Wednesday, February 07, 2007

So I haven't posted anything lately because I was waiting for a lot of little news to come in. Now that it has, and now that I'm stuck in a public, wi-fi enabled place with nothing better to do for the next hour or so and no book to read, I suppose it's about time for an update.

Some newsworthy items:
  1. Tomorrow and Friday are staff development days, which is sort of like a holiday because we'll get to learn some things and we won't have to see any kids, plus we'll have hour-long lunches and the occasional department meeting where we'll be given a "homework assignment" that entails going to our rooms and doing all the stuff that was just going to keep us late today if we'd stuck around to do it. And they're feeding us breakfast for the next two days, and a "soul food" potluck on Friday. All in all, I could think of worse ways to spend two work days. Sometimes it's nice to hang out with the other grownups.

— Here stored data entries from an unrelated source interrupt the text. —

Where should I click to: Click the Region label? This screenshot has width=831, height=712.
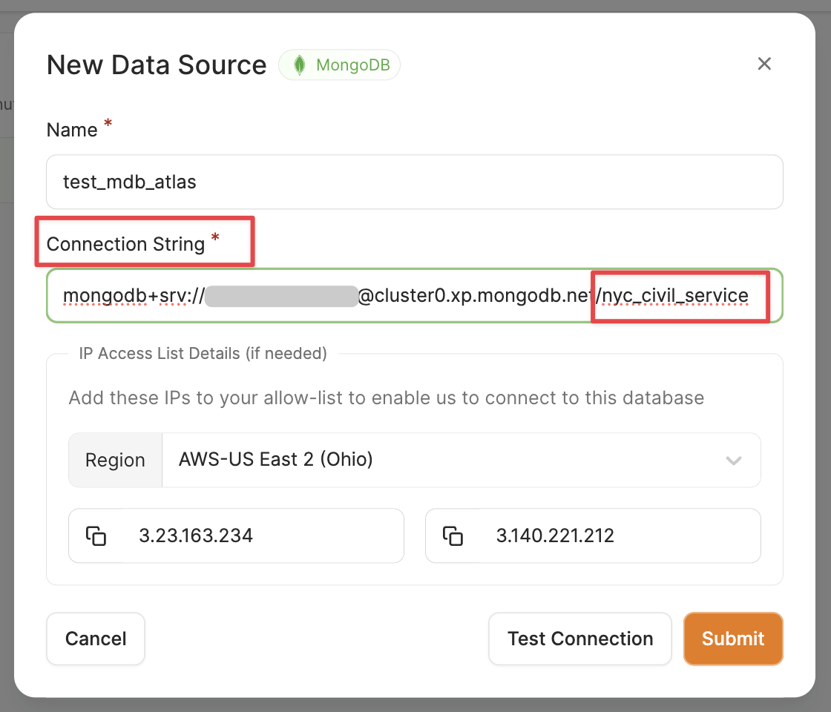(115, 461)
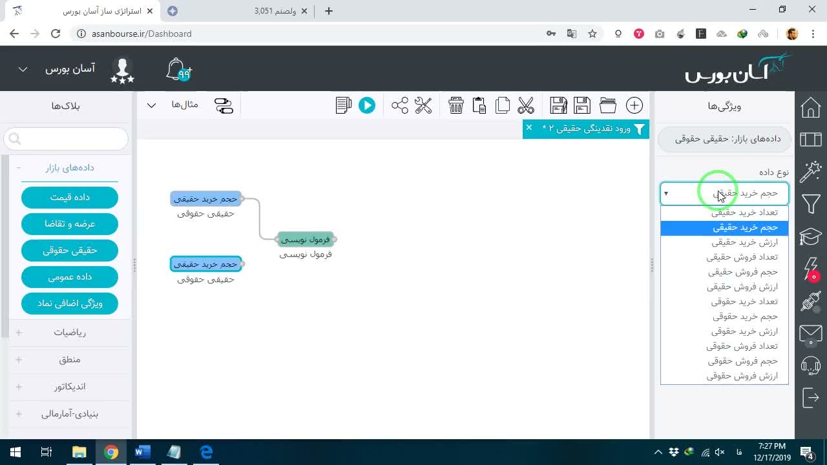
Task: Run the strategy with the blue play button
Action: (x=367, y=105)
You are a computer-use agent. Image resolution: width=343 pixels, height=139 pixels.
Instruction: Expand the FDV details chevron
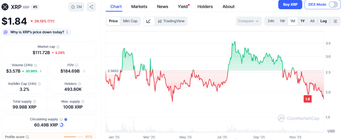(x=84, y=71)
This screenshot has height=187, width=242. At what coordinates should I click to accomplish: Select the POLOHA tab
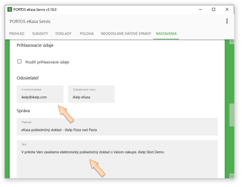[87, 34]
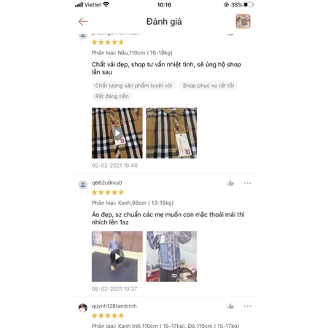Tap the star rating of q662u9lvu0's review
The height and width of the screenshot is (328, 328).
point(108,192)
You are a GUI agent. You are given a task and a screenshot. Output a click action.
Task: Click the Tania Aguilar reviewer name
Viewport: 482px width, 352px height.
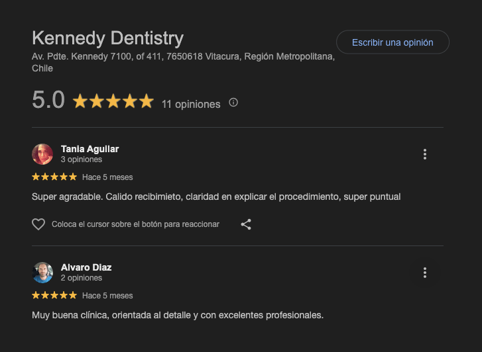(90, 149)
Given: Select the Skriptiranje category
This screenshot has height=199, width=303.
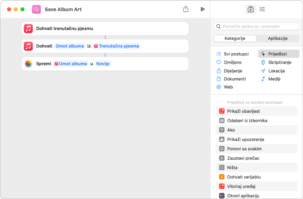Looking at the screenshot, I should tap(279, 62).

  2. I have a half-hour presentation to do tomorrow for the WHOLE STAFF on some of the stuff I learned at the National Reading Conference. It is sort of starting to scare me, and Tyson finds it incredibly amusing since half of our staff has masters degrees or higher and all but a handful or so have been teaching longer than I have.
  3. Tyson was doubly amused, then, when I was invited to miss a whole day of school last week (with the sub paid for, even!) to a meeting where I told a group of Title I principals about this system we only sort of use at our school. I say "sort of" because we really don't do any paperwork on it or anything, so it can't really be tracked or measured in any significant way, naturally an issue of concern to Title I administrators in the height of testing season.

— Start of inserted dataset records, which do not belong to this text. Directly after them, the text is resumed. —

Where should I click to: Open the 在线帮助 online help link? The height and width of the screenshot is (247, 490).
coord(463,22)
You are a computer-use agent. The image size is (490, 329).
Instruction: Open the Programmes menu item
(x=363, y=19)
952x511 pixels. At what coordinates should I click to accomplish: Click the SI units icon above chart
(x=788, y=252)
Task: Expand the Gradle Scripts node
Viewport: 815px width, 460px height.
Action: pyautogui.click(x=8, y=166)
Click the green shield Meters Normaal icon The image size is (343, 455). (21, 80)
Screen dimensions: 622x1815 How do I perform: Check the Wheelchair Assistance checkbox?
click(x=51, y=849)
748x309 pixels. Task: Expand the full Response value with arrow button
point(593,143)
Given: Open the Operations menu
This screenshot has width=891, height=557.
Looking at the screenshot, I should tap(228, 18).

  4. I'm being distracted by the pleasantly dorky-looking drummer of a small blues ensemble at the coffee shop.
  5. I am waiting at this coffee shop because a whole bunch of students from my school are, right this moment, loading up a bus to come to a UNLV basketball game tonight. I haven't been to a real b-ball game in a hundred years and I'm actually really looking forward to it.
  6. In one of my classes we are drawing comic strips about someone who survives a shipwreck. I wish you could see some of them. They are really, really great.

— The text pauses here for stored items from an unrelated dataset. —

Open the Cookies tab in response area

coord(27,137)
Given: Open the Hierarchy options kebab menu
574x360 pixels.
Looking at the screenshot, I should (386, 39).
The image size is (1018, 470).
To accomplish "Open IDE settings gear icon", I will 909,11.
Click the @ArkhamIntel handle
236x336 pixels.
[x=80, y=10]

  7. On that note, there is a new Scott McCloud book on drawing comics that I would LOVE to have...hint, hint, Tyson....
  8. I have not made any more bread lately, but I did whip up a nice frozen-box lasagna last night for our Tuesday night date.
  9. Tyson and I are sharing a classroom bunny. Pics to come. Eat your heart out, Deidre!
  10. I am taking off next weekend on my first solo trip in a while, probably to Utah, and am really looking forward to it, although secretly I think it would be more satisfying if I were leaving Tyson at home rather than going on a trip to avoid being left at home, myself. Enjoying yourself is always so much easier when you can think about someone you know who isn't.

Finally,

11. It has been around 70 degrees every afternoon for the last few days. The rest of you are having some kind of cold snap, right? How's that working out for you?